If mases of Turks or Syrians moved to Japan, how many Japanese people would say "oh well, being Japanese is an idea that has nothing to do with ethnicity so these are now fellow Japanese people"?
I'll trust your judgement on that question, but why would their response be so different than the Swede who feels compelled to voice his objection by couching it in terms of taxes?
A friend of mine has a daughter, raised her here though my friend and her husband are from the US and both blue-eyed and white--their daughter is also.

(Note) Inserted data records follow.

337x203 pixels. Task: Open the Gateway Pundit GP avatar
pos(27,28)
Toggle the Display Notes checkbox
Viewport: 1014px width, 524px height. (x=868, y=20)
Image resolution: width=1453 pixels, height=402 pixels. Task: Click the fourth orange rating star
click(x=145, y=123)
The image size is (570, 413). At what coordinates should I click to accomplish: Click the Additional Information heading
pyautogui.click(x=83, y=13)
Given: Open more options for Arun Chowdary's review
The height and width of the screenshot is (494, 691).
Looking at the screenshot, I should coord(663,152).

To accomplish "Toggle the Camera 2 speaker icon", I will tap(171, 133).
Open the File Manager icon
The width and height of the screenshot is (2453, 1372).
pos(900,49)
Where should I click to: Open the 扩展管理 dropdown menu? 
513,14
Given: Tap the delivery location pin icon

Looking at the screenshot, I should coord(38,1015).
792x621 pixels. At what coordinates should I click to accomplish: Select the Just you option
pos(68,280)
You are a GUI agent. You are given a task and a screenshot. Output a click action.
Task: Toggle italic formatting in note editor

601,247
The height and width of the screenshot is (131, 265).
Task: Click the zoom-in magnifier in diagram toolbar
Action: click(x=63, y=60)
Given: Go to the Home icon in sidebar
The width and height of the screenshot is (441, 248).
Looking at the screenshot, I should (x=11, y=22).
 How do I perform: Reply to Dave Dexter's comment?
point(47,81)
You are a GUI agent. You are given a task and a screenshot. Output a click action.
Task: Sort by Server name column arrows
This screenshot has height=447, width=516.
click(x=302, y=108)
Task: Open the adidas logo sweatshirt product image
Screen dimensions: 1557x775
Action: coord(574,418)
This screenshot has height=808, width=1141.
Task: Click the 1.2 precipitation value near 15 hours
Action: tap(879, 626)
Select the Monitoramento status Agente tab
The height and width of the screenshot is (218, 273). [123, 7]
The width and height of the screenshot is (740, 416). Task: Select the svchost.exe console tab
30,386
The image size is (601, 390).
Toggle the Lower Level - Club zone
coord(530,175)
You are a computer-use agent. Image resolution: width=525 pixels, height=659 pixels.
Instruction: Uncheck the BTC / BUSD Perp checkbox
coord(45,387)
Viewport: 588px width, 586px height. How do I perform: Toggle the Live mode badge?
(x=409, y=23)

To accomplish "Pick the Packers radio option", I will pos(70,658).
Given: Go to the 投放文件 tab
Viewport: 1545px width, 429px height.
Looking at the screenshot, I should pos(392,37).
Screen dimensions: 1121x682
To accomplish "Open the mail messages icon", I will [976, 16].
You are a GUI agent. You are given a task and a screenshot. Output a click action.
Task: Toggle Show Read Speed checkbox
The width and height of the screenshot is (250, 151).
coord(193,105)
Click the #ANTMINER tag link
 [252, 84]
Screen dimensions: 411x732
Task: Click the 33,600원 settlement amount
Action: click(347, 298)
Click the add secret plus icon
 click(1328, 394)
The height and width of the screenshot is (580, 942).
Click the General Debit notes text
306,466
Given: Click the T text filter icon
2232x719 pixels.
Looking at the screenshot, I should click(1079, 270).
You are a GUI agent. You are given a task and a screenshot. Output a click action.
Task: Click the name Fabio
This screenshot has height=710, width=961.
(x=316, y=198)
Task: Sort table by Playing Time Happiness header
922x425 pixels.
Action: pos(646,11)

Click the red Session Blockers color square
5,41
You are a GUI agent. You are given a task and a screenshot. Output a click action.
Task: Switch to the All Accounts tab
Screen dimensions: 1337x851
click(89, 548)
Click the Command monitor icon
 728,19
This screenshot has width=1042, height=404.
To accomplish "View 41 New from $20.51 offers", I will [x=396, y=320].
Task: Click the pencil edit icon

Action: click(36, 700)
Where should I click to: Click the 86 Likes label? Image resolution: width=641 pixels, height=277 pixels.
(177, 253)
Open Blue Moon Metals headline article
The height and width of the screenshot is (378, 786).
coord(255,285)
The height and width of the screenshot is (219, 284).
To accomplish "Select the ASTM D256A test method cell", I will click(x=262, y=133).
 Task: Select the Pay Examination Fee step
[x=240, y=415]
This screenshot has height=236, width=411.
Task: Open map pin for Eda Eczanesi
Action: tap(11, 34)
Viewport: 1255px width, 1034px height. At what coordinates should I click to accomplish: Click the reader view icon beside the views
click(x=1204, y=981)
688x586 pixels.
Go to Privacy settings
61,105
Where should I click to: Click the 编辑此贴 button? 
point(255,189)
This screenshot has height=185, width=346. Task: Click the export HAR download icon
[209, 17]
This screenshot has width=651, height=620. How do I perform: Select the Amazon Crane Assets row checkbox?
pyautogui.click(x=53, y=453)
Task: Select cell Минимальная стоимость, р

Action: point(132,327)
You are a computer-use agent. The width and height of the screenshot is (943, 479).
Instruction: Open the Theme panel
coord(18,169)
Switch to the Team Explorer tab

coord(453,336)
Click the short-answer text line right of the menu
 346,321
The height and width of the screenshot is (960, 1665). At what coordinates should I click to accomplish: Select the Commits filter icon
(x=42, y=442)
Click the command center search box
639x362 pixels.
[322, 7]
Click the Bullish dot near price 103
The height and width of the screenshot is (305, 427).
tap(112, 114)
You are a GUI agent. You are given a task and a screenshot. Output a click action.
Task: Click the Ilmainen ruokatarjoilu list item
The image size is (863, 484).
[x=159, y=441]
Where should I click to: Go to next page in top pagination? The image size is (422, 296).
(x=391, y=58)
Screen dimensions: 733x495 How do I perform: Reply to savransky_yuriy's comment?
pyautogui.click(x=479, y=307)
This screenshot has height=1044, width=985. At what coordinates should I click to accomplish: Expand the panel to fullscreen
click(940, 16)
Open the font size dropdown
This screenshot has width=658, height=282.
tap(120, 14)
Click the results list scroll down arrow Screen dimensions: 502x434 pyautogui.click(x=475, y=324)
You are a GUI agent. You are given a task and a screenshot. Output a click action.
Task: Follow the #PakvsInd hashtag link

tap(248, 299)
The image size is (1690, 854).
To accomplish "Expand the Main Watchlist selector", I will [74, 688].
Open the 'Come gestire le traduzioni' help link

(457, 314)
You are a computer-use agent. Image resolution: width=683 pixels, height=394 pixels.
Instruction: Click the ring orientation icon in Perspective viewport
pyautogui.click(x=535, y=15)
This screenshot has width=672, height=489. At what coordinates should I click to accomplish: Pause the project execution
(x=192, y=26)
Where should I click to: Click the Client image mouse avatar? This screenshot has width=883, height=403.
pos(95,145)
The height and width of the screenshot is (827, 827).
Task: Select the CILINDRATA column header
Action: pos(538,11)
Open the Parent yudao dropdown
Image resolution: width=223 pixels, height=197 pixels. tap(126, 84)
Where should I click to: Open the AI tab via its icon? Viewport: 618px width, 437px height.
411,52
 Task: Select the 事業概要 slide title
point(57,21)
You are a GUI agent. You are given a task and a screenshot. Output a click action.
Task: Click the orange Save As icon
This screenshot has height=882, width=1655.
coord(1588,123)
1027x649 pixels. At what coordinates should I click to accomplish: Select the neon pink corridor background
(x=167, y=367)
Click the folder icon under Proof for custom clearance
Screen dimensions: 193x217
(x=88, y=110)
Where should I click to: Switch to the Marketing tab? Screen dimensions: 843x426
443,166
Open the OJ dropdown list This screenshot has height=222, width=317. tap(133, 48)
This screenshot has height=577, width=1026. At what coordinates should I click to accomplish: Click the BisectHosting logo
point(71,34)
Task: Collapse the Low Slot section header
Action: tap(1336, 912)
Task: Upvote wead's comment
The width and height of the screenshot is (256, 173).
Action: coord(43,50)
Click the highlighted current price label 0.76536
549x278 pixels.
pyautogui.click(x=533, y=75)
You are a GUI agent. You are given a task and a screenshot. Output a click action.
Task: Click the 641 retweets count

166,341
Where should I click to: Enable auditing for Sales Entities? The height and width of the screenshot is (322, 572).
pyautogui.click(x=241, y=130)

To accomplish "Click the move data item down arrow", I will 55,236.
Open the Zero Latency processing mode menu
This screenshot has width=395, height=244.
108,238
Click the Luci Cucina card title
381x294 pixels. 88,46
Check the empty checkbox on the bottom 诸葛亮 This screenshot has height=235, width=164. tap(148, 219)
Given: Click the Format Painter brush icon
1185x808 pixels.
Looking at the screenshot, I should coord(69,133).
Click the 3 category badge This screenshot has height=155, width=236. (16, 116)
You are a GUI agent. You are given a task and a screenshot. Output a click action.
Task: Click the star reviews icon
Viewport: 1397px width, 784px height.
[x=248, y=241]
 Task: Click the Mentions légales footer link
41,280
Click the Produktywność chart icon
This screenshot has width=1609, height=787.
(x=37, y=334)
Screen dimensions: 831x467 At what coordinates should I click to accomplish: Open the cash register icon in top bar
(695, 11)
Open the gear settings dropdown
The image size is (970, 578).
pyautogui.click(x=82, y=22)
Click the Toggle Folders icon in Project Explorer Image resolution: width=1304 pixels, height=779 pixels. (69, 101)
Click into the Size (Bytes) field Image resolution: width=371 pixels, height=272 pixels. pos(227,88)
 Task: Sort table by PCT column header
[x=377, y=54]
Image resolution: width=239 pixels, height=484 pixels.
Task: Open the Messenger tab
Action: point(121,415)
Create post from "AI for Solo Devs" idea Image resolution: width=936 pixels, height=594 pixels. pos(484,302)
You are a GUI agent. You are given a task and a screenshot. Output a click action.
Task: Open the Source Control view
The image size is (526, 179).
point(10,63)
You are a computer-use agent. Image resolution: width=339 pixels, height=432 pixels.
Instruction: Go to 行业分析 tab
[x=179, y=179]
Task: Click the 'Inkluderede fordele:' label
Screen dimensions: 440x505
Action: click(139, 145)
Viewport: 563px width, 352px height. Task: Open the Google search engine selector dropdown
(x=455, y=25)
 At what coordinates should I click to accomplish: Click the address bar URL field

But the girl, because of her upbringing, can, and does, move as fluently through Japanese culture as her classmates. She is also perfectly, natively fluent in English. It's a marvel to see her slip in and out of these versions of herself.
In Nihonjinron scholarship (if that's the word to use) there have been many efforts at defining "Japaneseness." Some suggest both parents need to be ethnically Japanese. Because Japanese culture is so much a part of functioning here, however (that's a whole can of worms), others suggest that to be Japanese one has to be fluent in the language and preferably born in Japan.
That, too, sometimes doesn't matter. Returnee students who may have spent a few years abroad (especially if in early youth) are routinely told, on return, that because of some alteration in attitude, dress, or ineffable behavioral trait, they're "not really Japanese," as if their Japaneseness has been stripped from them.
The dimensions of the definition become more and more Procrustean as one goes on, as you might expect.
Eventually the concept "I know a Japanese when I see one" becomes the answer if the subject is pressed--and of course one cannot press the subject very far, for highlighting disagreement.or inconsistency in this way would be poor manners, itself "un-Japanese."
Older people might not consider the girl in my example above as ever having any chance of being Japanese, any more than a Zainichi Korean or third-generation Chinese. It isn't hard to find people using the term "Japanese blood" when the topic comes up. One quickly realizes nationality isn't the issue, or even culture, or language--or even biology (though there is of course that rather infamous book arguing the Japanese person's brain is structurally different from, well, from all the rest of us.)
I have the distinct sense that all this evaporates if you boil it down enough and you'll be left with steam, and, eventually an empty pot.
To address your question, there seems to be no real movement here (with a non-Japanese presence of around 2%) to shepherd anyone into the Japanese fold. Though I am considered uchi (内) or "one of the group/family/elect" in certain contexts here, remove one layer and I am again soto (外) or an outsider. But I haven't ever considered attempting applying for Japanese nationality.
I'd a fairly extreme (if benign) racist acquaintance some years ago who liked Japan and the Japanese fine because of the sense of clear delineation he felt here.